O número de aviões de passageiros deve crescer em um terço, para mais de 36 mil aeronaves até 2034, de acordo com a consultoria Oliver Wyman. Nesse ponto, eles estarão compartilhando os céus com mais de 10 mil eVTOLs, segundo a Bain, e milhares de lançamentos de foguetes.
Especialistas em aviação acreditam que a forma como o espaço aéreo é gerido precisará mudar.
“Há mais usuários e mais veículos que querem usar o espaço aéreo… a forma como fornecemos nossos serviços provavelmente precisará mudar significativamente”, disse Eduardo Garcia, gerente sênior para futuros céus na Canso, entidade que representa a indústria de gestão de tráfego aéreo.
Os problemas enfrentados pelas companhias aéreas foram ilustrados no mês passado, quando a Qantas atrasou vários voos entre a Austrália e a África do Sul após o governo dos Estados Unidos alertar sobre o risco de partes de foguetes da SpaceX reentrarem na atmosfera no sul do oceano Índico.
Mas Chris Quilty, co-diretor executivo da consultoria de negócios espaciais Quilty Space, disse que os atrasos da Qantas podem ser a “ponta do iceberg” de uma indústria espacial em rápido desenvolvimento.
Não são apenas as empresas de foguetes que estão desenvolvendo veículos projetados para retornar à Terra. Uma série de startups está mirando na fabricação de produtos, os farmacêuticos, no espaço, aproveitando os benefícios da ausência de gravidade, todos os quais precisarão ser trazidos de volta à Terra.
“É o Velho Oeste. A velocidade com que isso está acontecendo está começando a impactar a comunidade da aviação”, acrescentou.
A última interrupção dos voos da Qantas foi por uma “reentrada controlada”, onde a seção de propulsão de um foguete retorna à Terra para pousar em uma barcaça oceânica ou plataforma de lançamento em terra.
Mas a “reentrada descontrolada” de objetos espaciais —essencialmente retornando à Terra sem orientação— é um risco potencialmente maior.
Em 2022, centenas de voos atrasaram quando o espaço aéreo da Espanha foi parcialmente fechado devido a preocupações com a reentrada descontrolada dos restos de um foguete chinês.
Embora os reguladores exijam cada vez mais planos de desorbitação “no fim da vida” para satélites e foguetes para tentar reduzir detritos espaciais, não há uma regra universal garantindo uma reentrada controlada para todas as espaçonaves na atmosfera terrestre sobre regiões remotas.
A reentrada controlada é geralmente reservada para satélites ou espaçonaves maiores e requer propelente extra e sistemas de orientação avançados, o que aumenta significativamente o custo e a complexidade da missão.
Em vez disso, muitos operadores adotam uma abordagem passiva para desorbitar satélites ou corpos de foguetes desativados, confiando na atração gravitacional da Terra para puxar os detritos para a atmosfera, onde a maior parte queimará.

▸ INFORMAÇÕES FORNECIDAS
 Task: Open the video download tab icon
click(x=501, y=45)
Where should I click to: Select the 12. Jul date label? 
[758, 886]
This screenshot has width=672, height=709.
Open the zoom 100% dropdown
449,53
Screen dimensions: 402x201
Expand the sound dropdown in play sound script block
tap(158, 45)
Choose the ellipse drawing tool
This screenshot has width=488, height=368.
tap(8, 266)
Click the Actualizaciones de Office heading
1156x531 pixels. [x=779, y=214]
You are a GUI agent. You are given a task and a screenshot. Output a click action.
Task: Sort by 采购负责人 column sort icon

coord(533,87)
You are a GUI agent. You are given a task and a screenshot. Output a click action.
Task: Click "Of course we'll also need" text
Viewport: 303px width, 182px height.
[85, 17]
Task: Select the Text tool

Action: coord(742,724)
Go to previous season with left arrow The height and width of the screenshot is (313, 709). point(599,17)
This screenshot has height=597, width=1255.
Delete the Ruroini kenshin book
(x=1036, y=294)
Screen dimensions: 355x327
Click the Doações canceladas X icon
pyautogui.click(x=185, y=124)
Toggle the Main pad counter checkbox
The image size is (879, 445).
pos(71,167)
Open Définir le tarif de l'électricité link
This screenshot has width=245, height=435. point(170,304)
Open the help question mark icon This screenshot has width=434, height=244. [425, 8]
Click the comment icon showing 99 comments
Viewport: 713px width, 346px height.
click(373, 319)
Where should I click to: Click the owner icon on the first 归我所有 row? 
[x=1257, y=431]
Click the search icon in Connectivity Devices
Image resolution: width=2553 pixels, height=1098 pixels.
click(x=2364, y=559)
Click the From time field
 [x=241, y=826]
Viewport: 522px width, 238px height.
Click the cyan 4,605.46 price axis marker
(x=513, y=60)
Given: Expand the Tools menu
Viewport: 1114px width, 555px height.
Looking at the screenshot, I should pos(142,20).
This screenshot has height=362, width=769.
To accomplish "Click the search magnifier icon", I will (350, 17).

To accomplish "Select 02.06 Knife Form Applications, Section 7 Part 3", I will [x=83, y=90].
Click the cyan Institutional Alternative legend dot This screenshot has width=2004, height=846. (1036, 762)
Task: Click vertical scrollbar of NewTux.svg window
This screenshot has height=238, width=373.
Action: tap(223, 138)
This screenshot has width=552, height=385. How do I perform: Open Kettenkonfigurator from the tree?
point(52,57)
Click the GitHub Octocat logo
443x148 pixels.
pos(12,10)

▸ REQUISITO
Transcreva fielmente o trecho do texto sobre o espaço aéreo e os foguetes entre “O número de” e “lançamentos de foguetes.”, inclusive.

▸ RESPOSTA À TAREFA
O número de aviões de passageiros deve crescer em um terço, para mais de 36 mil aeronaves até 2034, de acordo com a consultoria Oliver Wyman. Nesse ponto, eles estarão compartilhando os céus com mais de 10 mil eVTOLs, segundo a Bain, e milhares de lançamentos de foguetes.